__Given data__:
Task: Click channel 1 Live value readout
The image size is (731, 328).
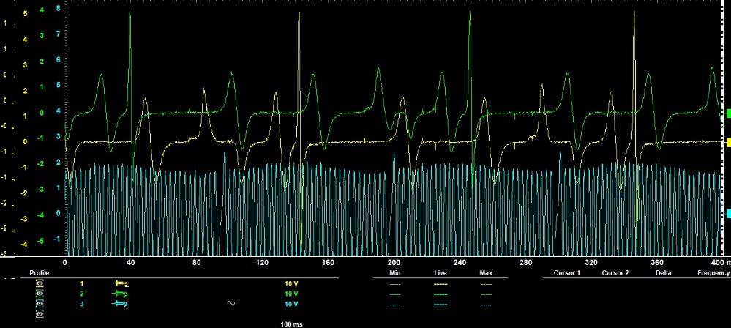Action: click(x=440, y=282)
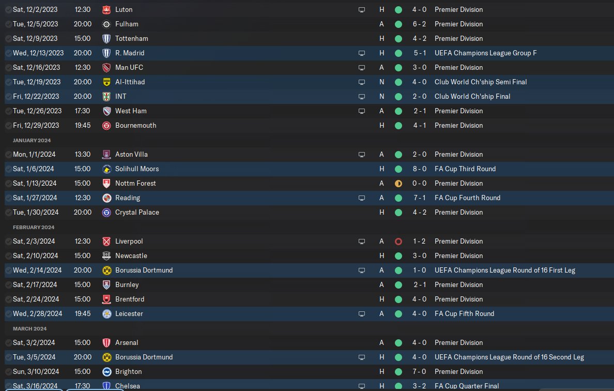Click the 7 - 0 result against Brighton
The width and height of the screenshot is (614, 391).
tap(419, 371)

__Problem to solve__:
The whole listing is to be retyped exactly, with its pictures removed.

__The completed task__:
Task: Click channel 1 Live value readout
The image size is (731, 328).
Action: click(x=440, y=282)
Click the 7 - 0 result against Brighton
The width and height of the screenshot is (614, 391).
tap(419, 371)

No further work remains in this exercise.